He takes both of my hands in his. “I just— I don’t want you waking up with regret, like we got ahead of ourselves and then things are weird. I really want this, but I’m not moving backward from here.” He gives my hands a squeeze. Like our entwined hands are the “here” to which he refers. A new place.
My body is on overdrive, but he’s being serious. I look down at our hands together and then back into his eyes. I have seen him today, and he is so much more than I thought.
“I won’t regret it,” I say. There’s no part of my body that agrees with stopping.
“You don’t know that.” He leans back and runs his hands through his hair in a way that’s really not helping me want this less. I put a hand on his chest, and he catches it. “We’re in sort of a fantasy here. This isn’t your life, we’re two hundred and fifty miles away from your reality. You’ve had two glasses of wine.” He brings my hand to his lips. “If you still want this tomorrow, when we’re back in Beechwood in the light of day, then I’m all in.”
“I’m a hundred percent sure I will.” Negotiating for sex was not on my bingo card for this trip to Devon.
He shakes his head, like he has more to say but thinks better of it. He stands and offers me his hand. “My fourteen-year-old self is literally screaming at me, but I’m going to tuck you in and then take the dogs out one last time.”
“In the rain?” I get up, reluctantly. I can’t believe this.
“Yes, this is my final act of chivalry of the day,” he says, leading me by the hand to his room.
He pulls back the covers of his bed and I climb in. He covers me up and leans down to kiss me again. His lips are soft, like they’re promising me something. I want whatever that promise holds, and as I feel him pull away, I raise myself up to keep it going.
He rests his forehead on mine. “I must really, really like you,” he says. I hope so, I think.

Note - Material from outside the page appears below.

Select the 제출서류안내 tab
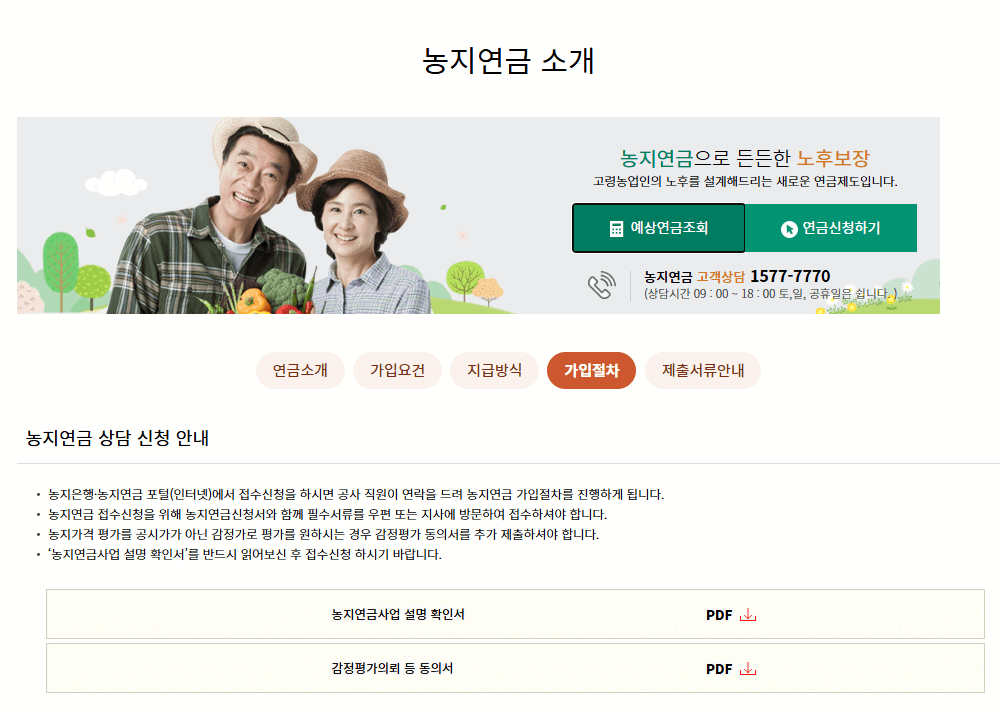This screenshot has height=712, width=1000. coord(702,370)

“You could stay in here, with me,” I say, one last plea. How delicious it would be to spend the night in his arms and wake up to the warm smell of him, already close.

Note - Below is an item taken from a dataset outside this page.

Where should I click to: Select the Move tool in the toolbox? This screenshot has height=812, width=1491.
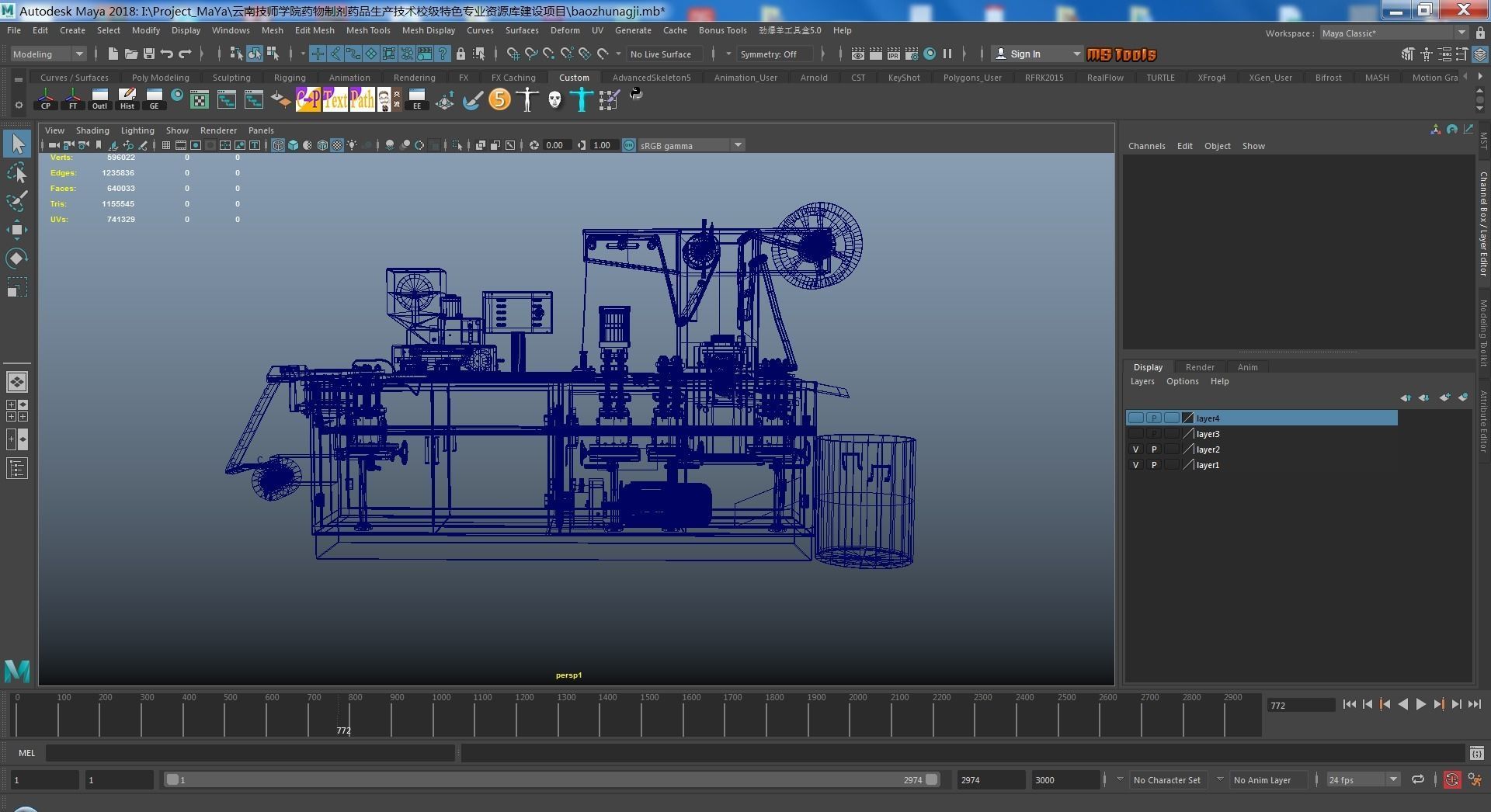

“I don’t have that kind of restraint,” he says, and squeezes my hands. He gets up, turns out the light, and shuts the door. I hear him take the dogs out. I place my fingers on my mouth and replay the day, his face in the rain, and then replay my entire life from when I was sixteen and drinking a milkshake, totally unaware that I’d just set Future Me up for the way I’m feeling right now. I hear him come back inside and go to the living room. He has not changed his mind. I roll onto my side and imagine tomorrow, the possibility of the two of us picking this back up in Beechwood.
Oh my God, my kids. I sit straight up. This is another nightmare I have, of course, where I’m far away and can’t get to them. The car won’t start, I can’t make the phone work. But this is real. I am four hours from home in another state, and Pete’s bringing them home at ten tomorrow morning. I text Ethan: You still awake?
Ethan: Yes
Me: I just remembered I’m a person. What’s our plan for getting back to Beechwood?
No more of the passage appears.